[Was gebraucht wird]
Kopiere aus dem Ausgangstext wortgetreu den Abschnitt, der bei den Worten „23. Juli 2020“ einsetzt und nach „anfügen, uneingeschränkt weiter.“ aufhört.

++++ Ausgangstext

Hinweis: Die Anschrift der Kanzlei und die damaligen Hamburger Kontaktdaten aus dem Dozentenverzeichnis sind nicht mehr aktuell.
23. Juli 2020 (Update Mai 2021)
Schadensersatz für Betriebsschäden durch staatliche Corona-Maßnahmen
An dieser Stelle haben bereits vor knapp einem Jahr wir ausgeführt, warum wir - entgegen vielfacher abweichender Behauptungen insbesondere aus der Anwaltschaft - Schadensersatzklagen gegen den Staat wegen übermäßiger und sachlich verfehlter Corona-Maßnahmen für fast durchgehend völlig aussichtslos halten und dies auch näher begründet, so daß wir die Finanzierung derartige Prozesse nicht übernommen haben.
Wie sich gezeigt hat, war unsere vorausschauende Einschätzung erneut in vollem Umfang richtig. Daher gilt unsere damals erstellte Analyse, die wir nachfolgend noch einmal anfügen, uneingeschränkt weiter.

++++++++
++++ Einträge des Datensatzes

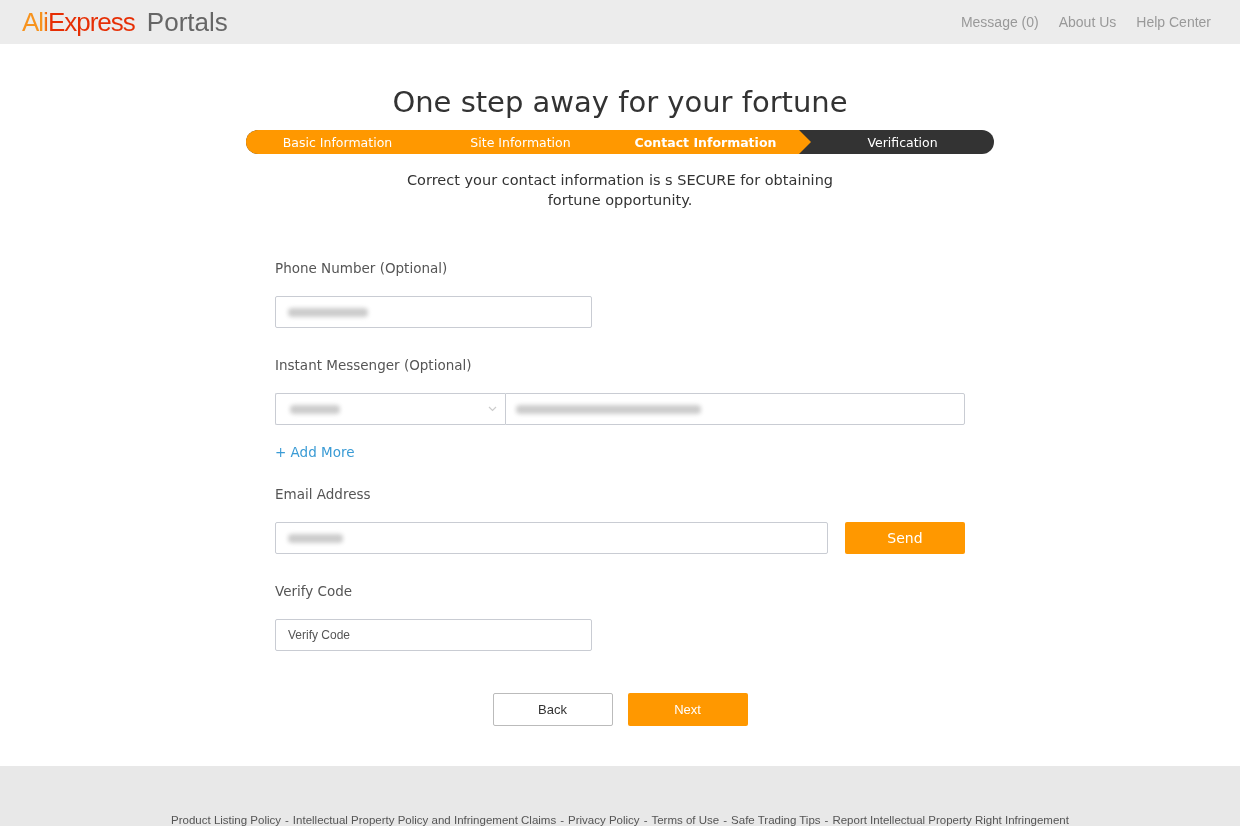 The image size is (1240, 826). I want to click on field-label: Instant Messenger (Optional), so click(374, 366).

++++++++
++++ Einträge des Datensatzes

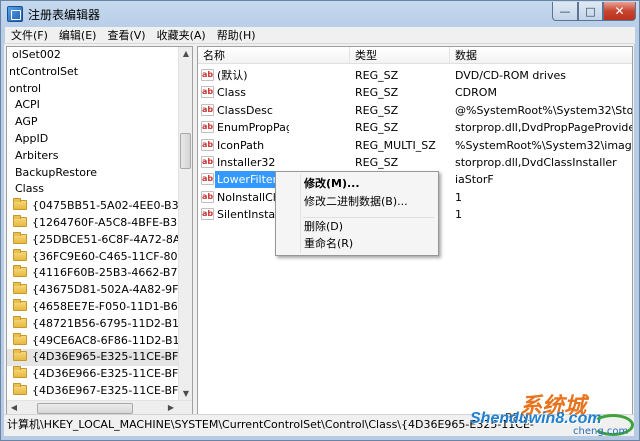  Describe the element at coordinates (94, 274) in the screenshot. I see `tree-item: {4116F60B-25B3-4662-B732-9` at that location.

++++++++

[Ergebnis der Übung]
23. Juli 2020 (Update Mai 2021)
Schadensersatz für Betriebsschäden durch staatliche Corona-Maßnahmen
An dieser Stelle haben bereits vor knapp einem Jahr wir ausgeführt, warum wir - entgegen vielfacher abweichender Behauptungen insbesondere aus der Anwaltschaft - Schadensersatzklagen gegen den Staat wegen übermäßiger und sachlich verfehlter Corona-Maßnahmen für fast durchgehend völlig aussichtslos halten und dies auch näher begründet, so daß wir die Finanzierung derartige Prozesse nicht übernommen haben.
Wie sich gezeigt hat, war unsere vorausschauende Einschätzung erneut in vollem Umfang richtig. Daher gilt unsere damals erstellte Analyse, die wir nachfolgend noch einmal anfügen, uneingeschränkt weiter.